Further work into new physics setup

Ok, so carrying on from the post below, I attempted to re-orient vehicle, (or rather, what will be a block to simply calculate weight of the vehicle and handle player input) based on the impact normal of a ray trace.

Ended up getting largley stuck on it over the weekend, and even ended up making a help request on the UE4 answer hub to see if I could gain any insight into how to do this. Though sadly the advice I was given wasn't very helpful, as it produced the same results as I was already getting. The character would re-orient correctly in one direction, ie. It would look up a slope, but maintain the rotation when looking down the slope.



(UE4 Answer Hub thread)



Whilst the assistance I got wasn't helpful, I did end up having a eureka moment.

The whole point of using a single ray trace was twofold, one it would cut down on the total number of raytraces I was drawing (7 off the old physics model), But also to lower the number of physics calculations that were being performed (5 that interacted with the ray traces) with the aim to improve performance (cpu wise) as well as vehicle handling)

The other reason was that the old suspension to keep the vehicle stable had to  apply the force at a very large offset from the vehicle itself, meaning it would push itself off the walls of the track whenever it went near them. Having a singular upwards force at the center of the vehicle and using rotators to stabilize it would solve this problem.


My idea was fairly simple, to create a small array of ray traces in a cross formation which simply fed back no other information,than the world space location of the hit.

I could then use them to feedback rotation information, by taking the direction vector from eg. The rearmost raytrace impact and the forwards most impact point, to produce what I could use as my new x axis. and vice versa for left -> right.

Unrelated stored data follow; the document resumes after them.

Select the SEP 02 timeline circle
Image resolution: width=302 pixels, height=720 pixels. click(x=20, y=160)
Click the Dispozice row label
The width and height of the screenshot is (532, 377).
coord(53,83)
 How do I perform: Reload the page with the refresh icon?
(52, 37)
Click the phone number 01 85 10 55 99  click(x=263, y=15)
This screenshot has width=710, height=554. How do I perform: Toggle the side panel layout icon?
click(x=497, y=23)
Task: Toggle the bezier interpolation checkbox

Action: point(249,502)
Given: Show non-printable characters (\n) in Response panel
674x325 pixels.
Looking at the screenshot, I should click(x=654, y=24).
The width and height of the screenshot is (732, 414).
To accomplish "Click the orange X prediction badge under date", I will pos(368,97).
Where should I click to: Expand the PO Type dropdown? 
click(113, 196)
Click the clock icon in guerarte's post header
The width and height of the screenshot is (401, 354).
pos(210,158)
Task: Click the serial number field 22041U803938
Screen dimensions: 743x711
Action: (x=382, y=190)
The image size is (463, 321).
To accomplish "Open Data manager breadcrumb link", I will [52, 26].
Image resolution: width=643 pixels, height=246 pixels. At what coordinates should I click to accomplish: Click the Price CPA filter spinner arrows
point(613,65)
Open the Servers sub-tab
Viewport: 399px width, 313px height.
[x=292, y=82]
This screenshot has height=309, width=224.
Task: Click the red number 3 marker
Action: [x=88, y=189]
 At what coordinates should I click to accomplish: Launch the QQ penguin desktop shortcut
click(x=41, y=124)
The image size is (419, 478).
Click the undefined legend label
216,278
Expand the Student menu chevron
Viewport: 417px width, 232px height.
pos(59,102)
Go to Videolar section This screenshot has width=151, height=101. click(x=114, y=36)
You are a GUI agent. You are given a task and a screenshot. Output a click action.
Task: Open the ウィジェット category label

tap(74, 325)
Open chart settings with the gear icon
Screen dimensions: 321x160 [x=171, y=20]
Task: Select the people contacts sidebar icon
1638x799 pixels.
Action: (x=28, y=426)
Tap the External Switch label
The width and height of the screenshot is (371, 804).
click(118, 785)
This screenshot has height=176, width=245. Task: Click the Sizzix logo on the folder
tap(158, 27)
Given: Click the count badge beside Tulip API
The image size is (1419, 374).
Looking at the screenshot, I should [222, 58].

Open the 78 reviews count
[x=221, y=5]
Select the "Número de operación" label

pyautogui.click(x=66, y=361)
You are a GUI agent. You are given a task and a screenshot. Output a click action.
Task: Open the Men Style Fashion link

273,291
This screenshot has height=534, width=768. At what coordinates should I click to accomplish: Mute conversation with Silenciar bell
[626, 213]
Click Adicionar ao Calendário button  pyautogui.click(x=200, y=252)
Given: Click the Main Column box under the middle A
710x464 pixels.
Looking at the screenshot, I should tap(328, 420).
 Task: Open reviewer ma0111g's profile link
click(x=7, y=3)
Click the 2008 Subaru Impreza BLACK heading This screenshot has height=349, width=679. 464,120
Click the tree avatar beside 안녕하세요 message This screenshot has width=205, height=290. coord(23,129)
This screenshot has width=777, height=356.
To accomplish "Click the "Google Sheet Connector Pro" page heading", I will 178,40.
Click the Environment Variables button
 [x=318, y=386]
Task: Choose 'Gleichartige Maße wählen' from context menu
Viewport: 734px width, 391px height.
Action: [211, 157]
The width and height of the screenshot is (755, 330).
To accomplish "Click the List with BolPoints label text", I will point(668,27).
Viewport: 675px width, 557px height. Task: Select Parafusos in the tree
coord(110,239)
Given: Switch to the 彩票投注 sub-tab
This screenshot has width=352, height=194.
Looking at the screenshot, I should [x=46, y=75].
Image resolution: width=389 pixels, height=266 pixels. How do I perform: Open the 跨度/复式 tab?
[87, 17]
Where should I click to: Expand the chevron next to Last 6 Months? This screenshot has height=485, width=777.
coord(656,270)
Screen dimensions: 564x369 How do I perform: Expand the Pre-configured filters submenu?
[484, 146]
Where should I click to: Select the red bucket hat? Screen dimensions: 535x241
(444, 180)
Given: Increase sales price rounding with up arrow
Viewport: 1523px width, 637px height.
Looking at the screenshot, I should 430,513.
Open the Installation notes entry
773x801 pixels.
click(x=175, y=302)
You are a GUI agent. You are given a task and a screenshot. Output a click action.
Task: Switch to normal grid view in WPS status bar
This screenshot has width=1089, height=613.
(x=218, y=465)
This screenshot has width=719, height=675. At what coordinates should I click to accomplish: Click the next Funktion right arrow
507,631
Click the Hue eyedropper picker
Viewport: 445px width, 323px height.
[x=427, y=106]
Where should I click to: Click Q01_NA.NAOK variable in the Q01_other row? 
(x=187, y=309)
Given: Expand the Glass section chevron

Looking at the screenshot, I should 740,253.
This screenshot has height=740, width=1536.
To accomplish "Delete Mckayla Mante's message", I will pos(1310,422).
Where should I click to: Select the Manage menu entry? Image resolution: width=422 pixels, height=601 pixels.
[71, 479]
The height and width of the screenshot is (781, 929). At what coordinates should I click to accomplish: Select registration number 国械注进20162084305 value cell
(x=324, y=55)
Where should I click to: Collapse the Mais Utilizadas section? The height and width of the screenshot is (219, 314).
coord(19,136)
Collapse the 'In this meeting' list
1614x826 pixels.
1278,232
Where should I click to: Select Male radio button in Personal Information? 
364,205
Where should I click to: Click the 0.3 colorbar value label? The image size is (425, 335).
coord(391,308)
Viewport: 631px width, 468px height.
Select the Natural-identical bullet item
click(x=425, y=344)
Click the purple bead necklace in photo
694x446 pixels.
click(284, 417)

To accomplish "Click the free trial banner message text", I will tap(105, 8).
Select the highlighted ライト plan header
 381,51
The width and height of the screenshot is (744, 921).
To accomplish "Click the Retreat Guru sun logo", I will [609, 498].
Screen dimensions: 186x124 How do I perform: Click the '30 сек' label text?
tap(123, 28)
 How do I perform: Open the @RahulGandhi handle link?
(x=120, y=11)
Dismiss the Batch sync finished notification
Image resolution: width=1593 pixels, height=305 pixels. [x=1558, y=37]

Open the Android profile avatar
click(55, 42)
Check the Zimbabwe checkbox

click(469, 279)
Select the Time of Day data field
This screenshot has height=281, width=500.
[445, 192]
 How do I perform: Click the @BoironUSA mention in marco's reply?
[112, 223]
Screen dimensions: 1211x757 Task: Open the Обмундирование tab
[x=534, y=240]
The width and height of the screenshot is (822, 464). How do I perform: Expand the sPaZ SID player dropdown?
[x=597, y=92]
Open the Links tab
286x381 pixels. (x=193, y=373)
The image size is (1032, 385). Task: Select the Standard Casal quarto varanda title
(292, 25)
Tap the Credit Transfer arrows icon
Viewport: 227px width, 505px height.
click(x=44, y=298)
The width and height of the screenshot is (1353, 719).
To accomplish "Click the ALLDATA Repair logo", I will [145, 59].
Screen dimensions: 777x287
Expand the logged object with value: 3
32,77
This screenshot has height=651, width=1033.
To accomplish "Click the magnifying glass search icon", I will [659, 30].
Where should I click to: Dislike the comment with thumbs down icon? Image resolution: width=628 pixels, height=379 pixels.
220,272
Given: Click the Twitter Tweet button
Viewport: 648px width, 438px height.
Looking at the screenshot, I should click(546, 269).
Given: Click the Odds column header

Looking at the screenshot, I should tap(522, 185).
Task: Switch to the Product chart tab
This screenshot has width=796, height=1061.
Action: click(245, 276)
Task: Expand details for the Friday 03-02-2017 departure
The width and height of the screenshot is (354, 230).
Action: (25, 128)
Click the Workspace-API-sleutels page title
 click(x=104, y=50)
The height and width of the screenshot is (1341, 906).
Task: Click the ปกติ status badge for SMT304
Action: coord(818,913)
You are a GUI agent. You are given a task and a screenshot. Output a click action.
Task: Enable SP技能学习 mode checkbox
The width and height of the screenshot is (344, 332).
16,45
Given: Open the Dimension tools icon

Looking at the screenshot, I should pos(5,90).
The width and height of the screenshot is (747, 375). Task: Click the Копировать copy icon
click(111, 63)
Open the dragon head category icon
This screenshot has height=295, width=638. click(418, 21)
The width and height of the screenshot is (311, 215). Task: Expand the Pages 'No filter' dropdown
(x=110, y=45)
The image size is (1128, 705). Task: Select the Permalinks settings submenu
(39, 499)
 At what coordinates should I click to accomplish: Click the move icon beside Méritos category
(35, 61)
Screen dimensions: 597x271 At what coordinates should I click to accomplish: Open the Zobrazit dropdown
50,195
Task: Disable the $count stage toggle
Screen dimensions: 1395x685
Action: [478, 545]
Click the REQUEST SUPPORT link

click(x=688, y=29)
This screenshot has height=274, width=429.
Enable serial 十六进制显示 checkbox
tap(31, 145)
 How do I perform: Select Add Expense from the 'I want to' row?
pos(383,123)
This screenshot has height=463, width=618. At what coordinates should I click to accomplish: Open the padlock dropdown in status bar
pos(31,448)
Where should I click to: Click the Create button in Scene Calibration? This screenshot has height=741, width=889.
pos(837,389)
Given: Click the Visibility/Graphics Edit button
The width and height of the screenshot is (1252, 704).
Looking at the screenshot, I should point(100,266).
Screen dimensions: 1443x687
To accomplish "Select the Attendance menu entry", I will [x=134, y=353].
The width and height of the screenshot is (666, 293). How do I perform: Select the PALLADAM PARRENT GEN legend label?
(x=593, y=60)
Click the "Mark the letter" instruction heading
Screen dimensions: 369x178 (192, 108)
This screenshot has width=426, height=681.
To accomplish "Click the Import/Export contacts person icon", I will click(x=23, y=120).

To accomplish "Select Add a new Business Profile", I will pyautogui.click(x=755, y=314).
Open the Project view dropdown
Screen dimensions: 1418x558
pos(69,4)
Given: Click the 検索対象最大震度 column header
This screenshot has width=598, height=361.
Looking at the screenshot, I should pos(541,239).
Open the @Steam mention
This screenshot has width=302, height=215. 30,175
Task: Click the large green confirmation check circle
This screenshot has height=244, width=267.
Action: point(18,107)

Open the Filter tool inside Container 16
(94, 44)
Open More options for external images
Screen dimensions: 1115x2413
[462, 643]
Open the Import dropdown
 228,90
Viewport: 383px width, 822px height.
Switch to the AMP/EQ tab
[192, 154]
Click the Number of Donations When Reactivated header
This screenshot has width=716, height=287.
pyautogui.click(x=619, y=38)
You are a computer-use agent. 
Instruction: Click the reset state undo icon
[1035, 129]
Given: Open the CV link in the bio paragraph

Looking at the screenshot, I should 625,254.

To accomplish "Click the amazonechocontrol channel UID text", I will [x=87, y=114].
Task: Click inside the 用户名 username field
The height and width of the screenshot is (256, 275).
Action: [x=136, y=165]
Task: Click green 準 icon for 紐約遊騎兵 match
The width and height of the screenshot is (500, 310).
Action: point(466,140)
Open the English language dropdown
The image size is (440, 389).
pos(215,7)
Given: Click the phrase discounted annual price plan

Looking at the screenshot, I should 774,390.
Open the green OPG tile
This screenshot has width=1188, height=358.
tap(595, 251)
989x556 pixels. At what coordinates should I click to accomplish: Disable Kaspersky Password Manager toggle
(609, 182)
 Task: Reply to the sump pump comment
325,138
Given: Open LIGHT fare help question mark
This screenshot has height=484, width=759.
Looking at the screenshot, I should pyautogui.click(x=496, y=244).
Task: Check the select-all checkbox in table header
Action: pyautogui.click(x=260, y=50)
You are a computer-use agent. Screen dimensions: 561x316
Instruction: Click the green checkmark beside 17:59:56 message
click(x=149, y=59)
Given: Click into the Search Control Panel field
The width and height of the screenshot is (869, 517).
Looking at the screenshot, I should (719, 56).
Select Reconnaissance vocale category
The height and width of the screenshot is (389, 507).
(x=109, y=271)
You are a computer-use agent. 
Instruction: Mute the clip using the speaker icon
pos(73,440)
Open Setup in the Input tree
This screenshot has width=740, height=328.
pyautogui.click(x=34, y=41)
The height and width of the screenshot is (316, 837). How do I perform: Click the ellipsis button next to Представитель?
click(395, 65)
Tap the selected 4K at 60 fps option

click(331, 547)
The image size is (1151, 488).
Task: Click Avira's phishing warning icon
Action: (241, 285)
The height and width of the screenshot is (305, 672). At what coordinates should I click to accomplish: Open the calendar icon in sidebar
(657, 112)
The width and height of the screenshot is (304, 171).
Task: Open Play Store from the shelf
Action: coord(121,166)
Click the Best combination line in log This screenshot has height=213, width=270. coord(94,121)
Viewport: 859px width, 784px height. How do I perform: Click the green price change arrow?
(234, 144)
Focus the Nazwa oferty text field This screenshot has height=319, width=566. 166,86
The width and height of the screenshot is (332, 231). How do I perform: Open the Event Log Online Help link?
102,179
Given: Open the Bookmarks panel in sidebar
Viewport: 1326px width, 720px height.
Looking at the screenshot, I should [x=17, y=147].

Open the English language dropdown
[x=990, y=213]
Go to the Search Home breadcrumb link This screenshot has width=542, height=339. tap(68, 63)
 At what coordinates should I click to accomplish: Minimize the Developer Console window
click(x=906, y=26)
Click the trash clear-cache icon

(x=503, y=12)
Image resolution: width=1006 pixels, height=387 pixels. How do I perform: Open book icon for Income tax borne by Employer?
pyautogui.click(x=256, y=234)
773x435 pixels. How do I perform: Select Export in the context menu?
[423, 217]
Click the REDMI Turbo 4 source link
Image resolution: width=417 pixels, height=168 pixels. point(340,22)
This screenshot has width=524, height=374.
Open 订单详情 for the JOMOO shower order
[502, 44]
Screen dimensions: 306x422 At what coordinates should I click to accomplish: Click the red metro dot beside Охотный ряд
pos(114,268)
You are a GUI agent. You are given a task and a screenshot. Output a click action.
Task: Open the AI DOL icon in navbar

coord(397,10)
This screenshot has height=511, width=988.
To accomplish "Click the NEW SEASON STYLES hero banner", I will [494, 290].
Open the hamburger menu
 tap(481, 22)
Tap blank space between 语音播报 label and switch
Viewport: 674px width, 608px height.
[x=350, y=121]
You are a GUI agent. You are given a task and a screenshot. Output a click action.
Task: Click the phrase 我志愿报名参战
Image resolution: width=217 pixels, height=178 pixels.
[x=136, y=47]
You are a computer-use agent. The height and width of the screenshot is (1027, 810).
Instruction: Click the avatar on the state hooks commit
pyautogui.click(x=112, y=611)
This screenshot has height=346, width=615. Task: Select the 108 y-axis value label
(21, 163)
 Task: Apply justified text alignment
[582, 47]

It wasn't entirely simple to work out and I ran into a bunch of complications along the way, for a long period the vehicle would lock to a specific axis of the surface it was on, but only on an angled slope. The original model that was causing this I later realised was retrieving the local impact location of the ray traces which was causing confusion in the rotators.

It also originally just combined the two rotation outputs. where only one of them took yaw information from the hull. I later realised that it would be a lot simpler to create one rotator and add the individual axis values together.

When the system was finished and working I threw a Rinterp to lower out the speed at which the rotation happened and make any accidental bumps in the road surface less noticeable by producing a smoothing effect.